Principles of democracy
In order to run a business with disciplined business practises, it is absolutely necessary to appoint democratically selected directors on the board of directors in family run family owned businesses. It is an important aspect of building confidence since most of the key positions are generally governed by favouritism and nepotism. It is important to make the governance practises public as much as possible to emphasise family’s resolve to run the businesses ethically as well as professionally.
Separation of family protocol vs company by-laws
It is highly important to have distinct boundaries for family protocols and company by-laws because both of these operating guidelines have distinct characteristics and should not conflict with each other. The family protocol is an agreement of honour in the family fellowship designed by family members (with or without external guidance) and harmonises family interest with business interest. On the other hand, the company by-laws are a public document controlled by laws that is generally designed and elaborated by lawyers who have expertise in defining the company bylaws and focus only on the business interests to regulate the company’s whole structure. The family assemblies should not interfere or double up with the general meetings of the business, as the family assemblies are generally held to handle family matters and general meetings are held to handle business topics.
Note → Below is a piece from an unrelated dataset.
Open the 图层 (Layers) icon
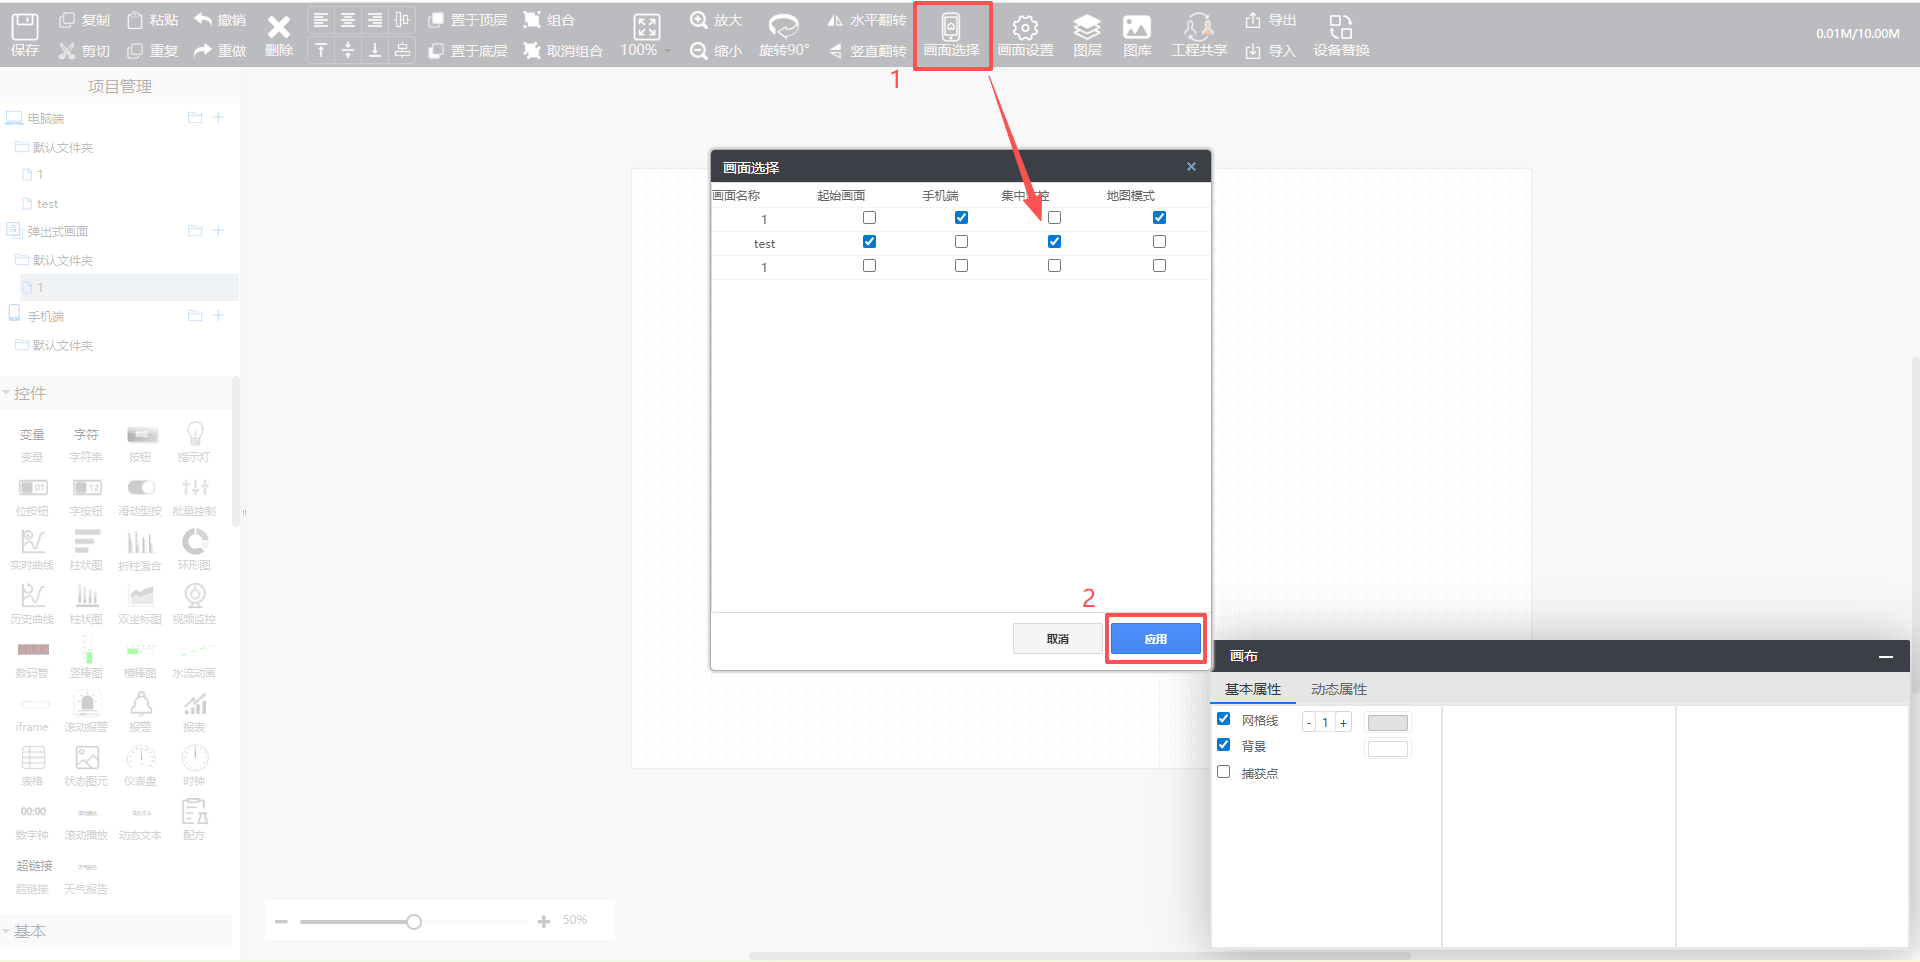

As is evident from the discussion in this paper, corporate governance is an absolute necessity in family run businesses to protect the rights of family members and shareholders (current and future), to treat family members equally, and to maintain the power balance. It also protects the rights and interests of third parties (stakeholders other than family members) to promote active cooperation between them and society in general by creating more jobs and wealth. The ultimate goal is to keep the business competitive and flourishing. The family owned businesses face a unique set of challenges as compared to other companies due to the very nature of their control. To build confidence among external stakeholders, it is necessary to have a well structured governance mechanism and businesses need to demonstrate that established controls are practised.